Description of problem: After upgrading to 4.3 and updating the cluster, VM tab is extremely slow, until VM's are restarted Version-Release number of selected component (if applicable): ovirt-engine-4.2.8.9-0.1.el7ev.noarch ovirt-engine-4.3.10.4-0.1.el7.noarch How reproducible: 100% so far Steps to Reproduce: 1. Upgrade from 4.2 to 4.3, with multiple VM's running 2. Upgrade the cluster version from 4.2 to 4.3 3. Observer that VM's need restarting to effect config update Actual results: VM tab takes around 10 seconds to complete (62 VM's). Via api, request takes over 1 minute. This gets worse if there are more VM's Expected results: performance should be similar to before (~1sec via gui or api) Additional info: While restarting the VM's is required and does resolve the issue, it's not always practical to restart all VM's immediately. This can mean that GUI performance will be degraded for quite some time. (until a significant number of VM's are rebooted)
Summarize an offline discussion about this: 1. Additional database queries that were added as part of retrieving the changed fields in next-run configuration compared to the current configuration probably have a significant effect on the overhead added to the search query. 2. While eliminating the additional database queries seems possible, we'll still need to execute an additional database query per-VM and parse the OVF on every refresh. 3. The downsides of in-memory caching: (a) we'll need to make sure it's in-sync; and (b) increase memory consumption.
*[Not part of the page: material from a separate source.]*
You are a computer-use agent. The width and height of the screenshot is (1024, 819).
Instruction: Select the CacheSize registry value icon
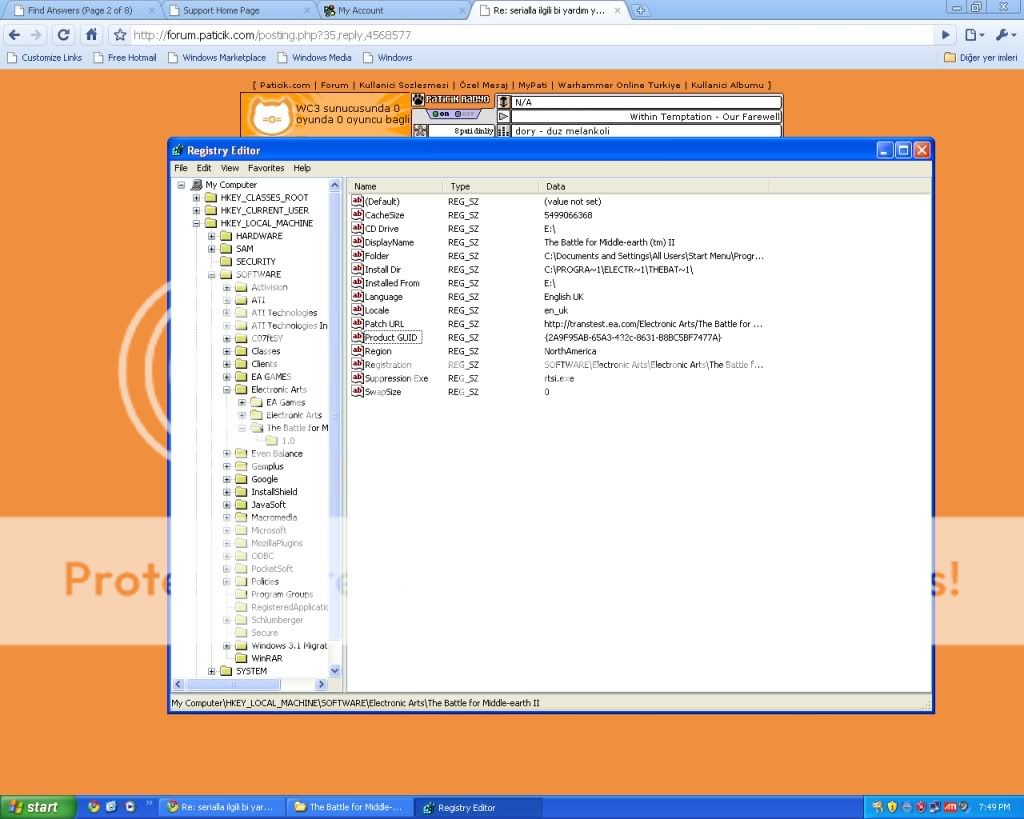tap(357, 215)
So avoiding the computation of the changed-fields on refreshes by retrieving them from the database makes sense.
Regarding the reproducer steps for scale: #Seems like we'd need to: Create 4.2 Engine and host with 120 vms on 1 host. Update engine only to 4.3 Edit Cluster which has 120 vms running 4.2 and set compatibility version to 4.3 Click VM tab - scale will generate trace of all sqls related to VM tabs UI action and engine utilization. Then, While 4.2 vms are still running (without being rebooted) - bring down 4.3 engine, upgrade to fixed in version of 4.3.11. Click VM tab - to generate trace of all sqls related to VM tabs UI. Expected result is what a reduction in sqls called upon UI view of VM tabs? Reduction in Engine CPU utilization for UI VM tab view? Are there specific queries we shouldn't see in the trace once we've upgraded to 4.3.11? Do you agree with the above?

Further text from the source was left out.